Patrimoine
RETOUR à ITHAQUE, de Laurent Cantet – 1h35
écrit par Laurent Cantet et Leonardo Padura Avec Isabel Santos, Jorge Perugorria, Fernando Hechavarria
Sortie 2014
Mélancolique et émouvant, Retour à Ithaque est un retour sur le passé dont les constats sont parfois douloureux. Nous sommes à la Havane, sur le toit d’une des vieilles maisons dominant le Malecon. Le soleil se couche. Cinq amis sont réunis pour fêter le retour d’Amadeo après seize ans d’exil. Du crépuscule à l’aube, ils évoquent leur jeunesse, la bande qu’ils formaient alors la foi dans l’avenir qui les animait … mais aussi leur désillusion d’aujourd’hui.
Sans effets spéciaux, ni décors spectaculaires, sans musiques cubaines de carte postale, Laurent Cantet son son co-scénariste Leonardo Padura signent un film qui tient sur les dialogues et la manière qu’ont les comédiens cubains de dire des dialogues d’un grand réalisme, sans se départir d’une forme d’humour et de dérision. Pour le cinéaste, diriger des grands comédiens était obligatoire ici. Il souligne : « Ça me semblait assez indispensable d’avoir des gens qui étaient capables de tenir un monologue de 3 ou 4 minutes parfois« . On ne peut qu’être étonné par le jeu de ces acteurs – avec notamment Jorge Perugorria – qui sont toujours dans le tempo.
Tourné avec deux caméras en simultané, ce Retour à Ithaque se termine moins bien que le voyage de retour d’Ulysse, tant pour ces amis quinquagénaires, évoquer le passé consiste à montrer combien ils ont dû renier leurs rêves de jeunesse. Et comment Cuba a connu des années sombres après l’espoir né de la chute de la dictature de Batista.
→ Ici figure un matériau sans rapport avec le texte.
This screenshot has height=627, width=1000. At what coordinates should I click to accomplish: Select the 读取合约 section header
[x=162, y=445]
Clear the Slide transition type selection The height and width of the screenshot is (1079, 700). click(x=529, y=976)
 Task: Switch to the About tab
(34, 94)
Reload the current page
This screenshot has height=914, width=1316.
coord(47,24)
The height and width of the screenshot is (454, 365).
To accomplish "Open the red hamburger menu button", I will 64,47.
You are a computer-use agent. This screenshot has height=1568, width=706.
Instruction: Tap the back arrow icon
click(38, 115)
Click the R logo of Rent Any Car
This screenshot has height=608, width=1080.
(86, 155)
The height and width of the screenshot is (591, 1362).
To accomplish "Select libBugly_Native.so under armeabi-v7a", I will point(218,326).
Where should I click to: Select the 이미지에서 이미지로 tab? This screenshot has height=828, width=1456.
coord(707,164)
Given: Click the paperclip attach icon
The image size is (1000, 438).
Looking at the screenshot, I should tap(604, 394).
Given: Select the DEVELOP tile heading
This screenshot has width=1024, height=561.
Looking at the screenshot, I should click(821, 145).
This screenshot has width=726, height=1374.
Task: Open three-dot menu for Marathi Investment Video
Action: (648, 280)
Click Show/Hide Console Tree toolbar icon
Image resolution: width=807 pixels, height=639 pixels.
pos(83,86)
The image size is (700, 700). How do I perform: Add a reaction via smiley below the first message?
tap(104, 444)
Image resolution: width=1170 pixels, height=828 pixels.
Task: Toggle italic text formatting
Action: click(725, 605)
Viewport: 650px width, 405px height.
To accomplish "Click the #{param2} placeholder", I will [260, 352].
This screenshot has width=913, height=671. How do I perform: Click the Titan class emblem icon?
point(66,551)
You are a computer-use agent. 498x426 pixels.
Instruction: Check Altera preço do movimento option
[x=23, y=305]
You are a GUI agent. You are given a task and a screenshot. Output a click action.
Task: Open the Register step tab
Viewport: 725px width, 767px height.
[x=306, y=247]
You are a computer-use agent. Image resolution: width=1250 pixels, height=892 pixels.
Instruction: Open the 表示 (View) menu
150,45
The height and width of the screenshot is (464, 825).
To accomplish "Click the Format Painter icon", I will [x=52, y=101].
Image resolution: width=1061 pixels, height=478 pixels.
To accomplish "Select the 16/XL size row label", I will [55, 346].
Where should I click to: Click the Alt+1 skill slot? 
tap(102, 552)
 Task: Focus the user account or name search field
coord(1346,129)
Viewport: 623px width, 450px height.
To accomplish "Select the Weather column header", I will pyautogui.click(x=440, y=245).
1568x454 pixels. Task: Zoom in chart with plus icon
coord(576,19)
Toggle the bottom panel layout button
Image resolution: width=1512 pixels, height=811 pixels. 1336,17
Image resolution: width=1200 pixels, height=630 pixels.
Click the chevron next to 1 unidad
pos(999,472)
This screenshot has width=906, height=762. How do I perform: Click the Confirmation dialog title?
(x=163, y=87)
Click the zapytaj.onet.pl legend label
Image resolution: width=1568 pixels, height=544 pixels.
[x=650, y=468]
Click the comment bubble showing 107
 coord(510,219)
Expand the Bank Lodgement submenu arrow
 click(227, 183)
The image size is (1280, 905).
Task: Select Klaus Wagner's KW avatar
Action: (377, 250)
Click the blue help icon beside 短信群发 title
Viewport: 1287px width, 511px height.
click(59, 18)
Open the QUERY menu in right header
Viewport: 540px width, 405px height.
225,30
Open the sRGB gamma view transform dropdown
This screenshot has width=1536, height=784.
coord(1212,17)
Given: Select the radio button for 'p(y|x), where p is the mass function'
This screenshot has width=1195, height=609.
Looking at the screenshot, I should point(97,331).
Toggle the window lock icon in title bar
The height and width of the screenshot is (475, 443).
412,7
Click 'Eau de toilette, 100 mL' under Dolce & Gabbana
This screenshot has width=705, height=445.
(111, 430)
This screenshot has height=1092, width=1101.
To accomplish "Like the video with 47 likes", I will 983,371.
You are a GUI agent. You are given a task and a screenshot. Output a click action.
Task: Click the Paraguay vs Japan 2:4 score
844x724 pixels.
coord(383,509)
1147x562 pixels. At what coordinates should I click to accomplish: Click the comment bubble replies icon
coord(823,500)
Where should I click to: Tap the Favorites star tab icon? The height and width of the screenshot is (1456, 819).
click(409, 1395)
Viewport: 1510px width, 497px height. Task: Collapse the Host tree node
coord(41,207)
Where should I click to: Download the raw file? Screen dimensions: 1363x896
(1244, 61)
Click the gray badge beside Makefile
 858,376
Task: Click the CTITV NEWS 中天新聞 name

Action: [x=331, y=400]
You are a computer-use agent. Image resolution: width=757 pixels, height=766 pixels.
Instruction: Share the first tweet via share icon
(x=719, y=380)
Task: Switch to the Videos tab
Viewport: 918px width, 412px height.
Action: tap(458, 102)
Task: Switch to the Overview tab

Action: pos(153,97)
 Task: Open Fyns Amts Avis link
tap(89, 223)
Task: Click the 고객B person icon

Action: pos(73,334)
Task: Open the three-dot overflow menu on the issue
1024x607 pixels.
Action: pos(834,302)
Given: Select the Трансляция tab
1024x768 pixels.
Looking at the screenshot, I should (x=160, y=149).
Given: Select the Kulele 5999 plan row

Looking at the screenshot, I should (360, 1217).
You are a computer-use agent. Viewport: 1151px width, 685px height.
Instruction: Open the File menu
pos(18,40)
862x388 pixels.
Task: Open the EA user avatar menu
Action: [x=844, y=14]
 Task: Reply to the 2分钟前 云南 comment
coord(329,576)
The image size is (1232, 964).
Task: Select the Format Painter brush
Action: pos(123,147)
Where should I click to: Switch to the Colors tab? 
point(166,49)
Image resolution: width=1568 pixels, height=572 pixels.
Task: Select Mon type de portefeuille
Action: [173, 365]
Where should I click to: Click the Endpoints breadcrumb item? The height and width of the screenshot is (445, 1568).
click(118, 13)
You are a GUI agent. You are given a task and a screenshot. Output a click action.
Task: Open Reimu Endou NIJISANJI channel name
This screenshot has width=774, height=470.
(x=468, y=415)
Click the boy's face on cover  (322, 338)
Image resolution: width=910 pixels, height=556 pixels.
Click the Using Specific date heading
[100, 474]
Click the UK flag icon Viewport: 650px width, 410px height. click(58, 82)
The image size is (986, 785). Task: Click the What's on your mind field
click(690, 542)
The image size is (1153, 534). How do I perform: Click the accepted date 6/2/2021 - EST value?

Et, sans détour, le scénario évoque aussi bien des cubains qui vivent sous perfusion de l’argent envoyé par les immigrés que ceux qui ont été contraints de surveiller et dénoncer des proches.
Mais, comme dans la comédie italienne de la grande époque, cela est fait entre deux éclats de rire, quelques larmes aussi durant cette nuit où l’abus d’alcool est propice à toutes les confidences. Au détour d’une séquence, une chanson peut symboliser l’atmosphère d’une époque. Ainsi on entend California Dreamin’, de The Mamas & The Papas qui était une musique interdite à l’époque où se passe le long métrage.
Outre le jeu affûté des comédiens, le film repose aussi sur une utilisation parfaite des terrasses de ces vieux immeubles cubains, en forme de scène de théâtre à ciel ouvert. Lors de la sortie du film, Laurent Cantet disait : « C’est un lieu assez incroyable car d’un côté, il y a la mer qui devient noire au cours de la nuit, et qui représente cette ouverture souvent impossible vers l’extérieur, (…). Et de l’autre côté, il y a une autre mer, qui est une mer de toits, toits-terrasses, avec des gens qui vivent-là, des enfants qui jouent… Et beaucoup de sons qui arrivent de la rue. C’est un procédé assez théâtral ».
La nuit de ces vieux amis qui conversent sans aucune complaisance est d’une totale authenticité et cette histoire originale nous touche de bout en bout.